Even though there are no patents or exclusivity rights protecting Mustargen (mechlorethamine) from generic competition, a generic version of this drug is not available at this time. It is possible that the demand for this chemotherapy drug is so small that it would not be profitable for a company to manufacture a generic version.
Can I Buy Generic Mustargen?
Mustargen® (mechlorethamine) is a prescription chemotherapy medicine. It belongs to a general group of chemotherapy medicines known as alkylating agents.
Mustargen is manufactured by Baxter Oncology GmbH for Lundbeck, Inc. At this time, the medication is not available in generic form.
When Will a Generic Version Be Available?
Mustargen is an older medicine; it was approved by the U.S. Food and Drug Administration (FDA) before 1982. The medication is not protected from generic competition by patents or exclusivity rights. Normally, when a medication is no longer protected by patents, generic manufacturers begin to make generic versions of the medication. However, at this time, no generic manufacturer is making a generic version of Mustargen.
It is not entirely clear why a generic version of this drug is not being made. It could be that the demand for the medicine is too small for a generic manufacturer to profit from making a generic version. Because it is unclear why a generic manufacturer has not chosen to make a generic form of Mustargen, it is difficult to predict when, or even if, a generic version will become available.

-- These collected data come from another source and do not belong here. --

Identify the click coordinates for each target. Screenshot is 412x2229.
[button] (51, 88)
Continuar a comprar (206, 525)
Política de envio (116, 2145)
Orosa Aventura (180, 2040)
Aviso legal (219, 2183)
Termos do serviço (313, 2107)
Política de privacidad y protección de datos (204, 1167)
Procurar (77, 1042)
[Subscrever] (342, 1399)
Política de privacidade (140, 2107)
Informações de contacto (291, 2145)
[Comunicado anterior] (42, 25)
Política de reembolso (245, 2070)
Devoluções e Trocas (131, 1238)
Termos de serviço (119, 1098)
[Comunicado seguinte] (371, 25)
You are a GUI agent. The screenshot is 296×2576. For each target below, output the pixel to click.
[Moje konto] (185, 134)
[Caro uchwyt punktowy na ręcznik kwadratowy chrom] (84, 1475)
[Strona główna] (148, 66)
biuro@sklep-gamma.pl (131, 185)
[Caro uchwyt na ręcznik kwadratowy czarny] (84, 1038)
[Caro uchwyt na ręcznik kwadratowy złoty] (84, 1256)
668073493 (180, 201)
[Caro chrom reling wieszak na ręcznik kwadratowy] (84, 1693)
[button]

Is Mechlorethamine a Generic Mustargen?
No -- mechlorethamine is the active ingredient in Mustargen, not a generic version of it. What can be confusing is that the active ingredient of a drug is often referred to as the "generic name."
The generic name is different from a generic version of a medicine. In order for there to be a generic version, the original medicine must have gone off-patent, and another company besides the original manufacturer must make the product.
Written by/reviewed by: Kristi Monson, PharmD;Arthur Schoenstadt, MD
Food and Drug Administration, Center for Drug Evaluation and Research. Electronic orange book: approved drug products with therapeutic equivalence evaluations. FDA Web site. Available at: http://www.fda.gov/cder/ob/. Accessed July 28, 2012.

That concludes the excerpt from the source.